### Your goal
Take the records from the start through the line containing "Looking at the screenshot, I should [x=454, y=134]." and write those lines out again, swapping "Username" for "Email" and leaving everything else unchanged.

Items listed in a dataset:
#####
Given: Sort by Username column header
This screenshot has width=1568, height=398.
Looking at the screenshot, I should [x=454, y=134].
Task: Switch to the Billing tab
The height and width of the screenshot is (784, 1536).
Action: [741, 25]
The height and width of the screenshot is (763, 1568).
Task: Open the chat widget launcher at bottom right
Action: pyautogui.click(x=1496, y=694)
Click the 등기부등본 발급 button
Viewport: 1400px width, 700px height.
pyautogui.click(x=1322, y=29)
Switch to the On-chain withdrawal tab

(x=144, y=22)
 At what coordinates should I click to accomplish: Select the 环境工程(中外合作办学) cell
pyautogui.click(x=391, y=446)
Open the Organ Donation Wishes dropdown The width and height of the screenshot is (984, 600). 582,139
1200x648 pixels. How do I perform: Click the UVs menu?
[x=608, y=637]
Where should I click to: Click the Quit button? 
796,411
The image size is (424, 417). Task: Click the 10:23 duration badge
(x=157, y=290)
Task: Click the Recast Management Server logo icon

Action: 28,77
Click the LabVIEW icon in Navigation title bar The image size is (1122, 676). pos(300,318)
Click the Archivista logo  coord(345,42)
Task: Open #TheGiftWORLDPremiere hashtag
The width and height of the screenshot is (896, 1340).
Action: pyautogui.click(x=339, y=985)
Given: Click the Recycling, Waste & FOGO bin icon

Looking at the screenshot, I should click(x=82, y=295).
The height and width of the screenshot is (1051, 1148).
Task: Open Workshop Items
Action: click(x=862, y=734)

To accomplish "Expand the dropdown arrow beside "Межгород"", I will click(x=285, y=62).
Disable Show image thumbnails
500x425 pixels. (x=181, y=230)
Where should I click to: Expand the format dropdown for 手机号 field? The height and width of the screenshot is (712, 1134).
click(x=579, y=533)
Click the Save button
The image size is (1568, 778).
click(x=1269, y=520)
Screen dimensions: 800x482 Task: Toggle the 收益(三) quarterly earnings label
#####
### Written response
Given: Sort by Email column header
This screenshot has width=1568, height=398.
Looking at the screenshot, I should [x=454, y=134].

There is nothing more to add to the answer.